▸ SOURCE MATERIAL
== Segment start ==
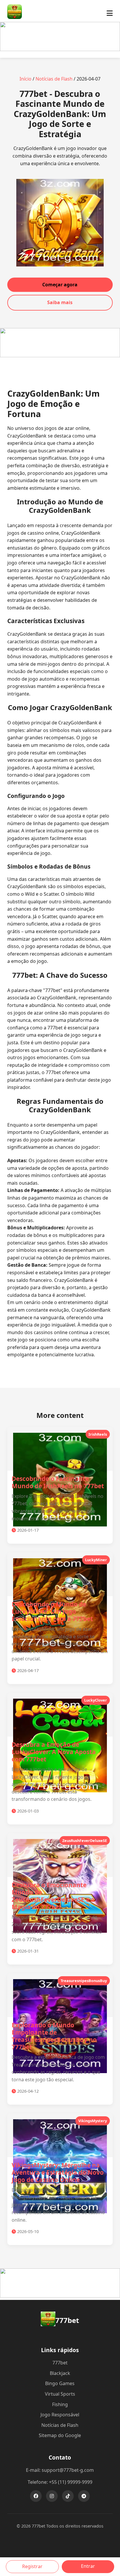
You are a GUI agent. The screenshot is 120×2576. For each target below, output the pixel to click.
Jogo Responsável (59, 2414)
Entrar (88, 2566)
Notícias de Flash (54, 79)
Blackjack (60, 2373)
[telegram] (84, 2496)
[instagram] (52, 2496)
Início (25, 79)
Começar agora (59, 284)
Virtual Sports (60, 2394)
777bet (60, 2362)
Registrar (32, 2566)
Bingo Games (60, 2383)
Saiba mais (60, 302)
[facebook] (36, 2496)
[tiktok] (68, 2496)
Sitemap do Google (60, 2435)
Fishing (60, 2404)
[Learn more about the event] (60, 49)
== Segment end ==
== Segment start ==
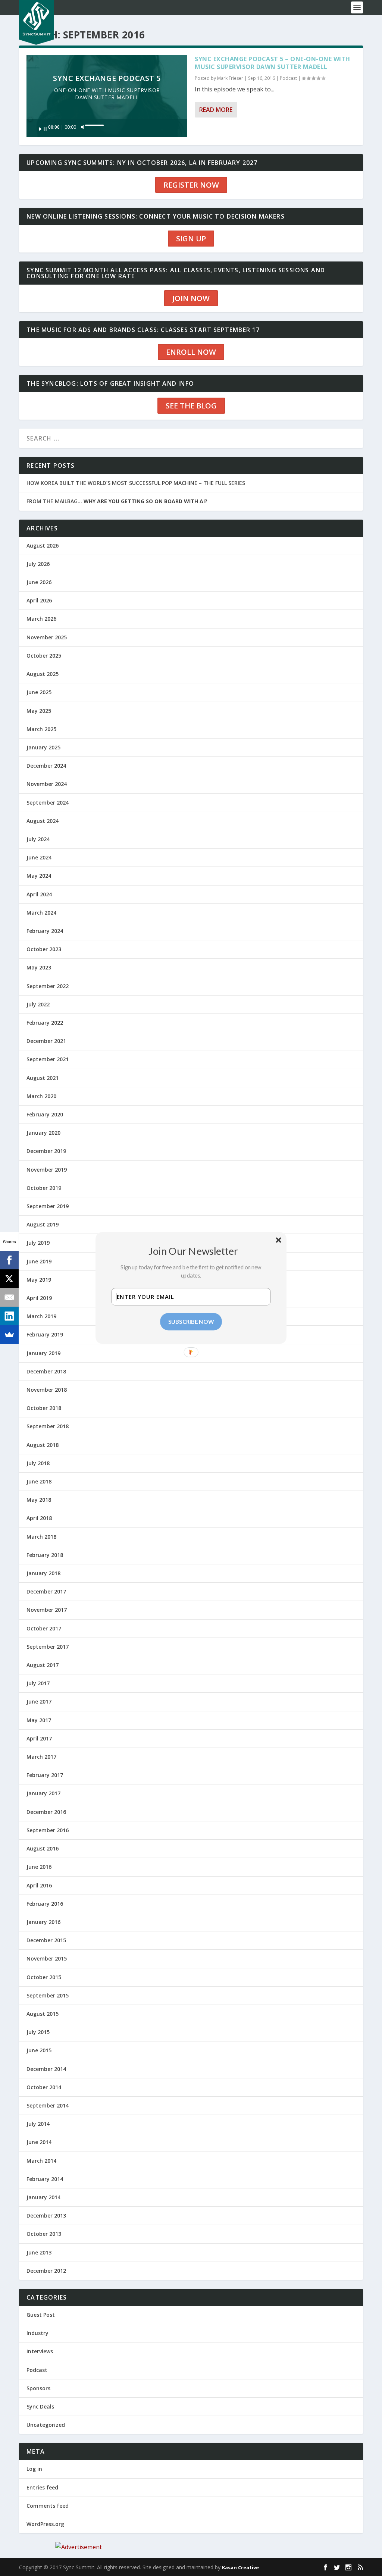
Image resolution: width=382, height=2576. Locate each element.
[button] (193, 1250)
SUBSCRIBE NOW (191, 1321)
== Segment end ==
▸ WORK ORDER
Take the entries above and return only the lines from the one with "Jogo Responsável (59, 2414)" to the one with "[Learn more about the event] (60, 49)", both included, unchanged.

▸ OUTPUT BELOW
Jogo Responsável (59, 2414)
Entrar (88, 2566)
Notícias de Flash (54, 79)
Blackjack (60, 2373)
[telegram] (84, 2496)
[instagram] (52, 2496)
Início (25, 79)
Começar agora (59, 284)
Virtual Sports (60, 2394)
777bet (60, 2362)
Registrar (32, 2566)
Bingo Games (60, 2383)
Saiba mais (60, 302)
[facebook] (36, 2496)
[tiktok] (68, 2496)
Sitemap do Google (60, 2435)
Fishing (60, 2404)
[Learn more about the event] (60, 49)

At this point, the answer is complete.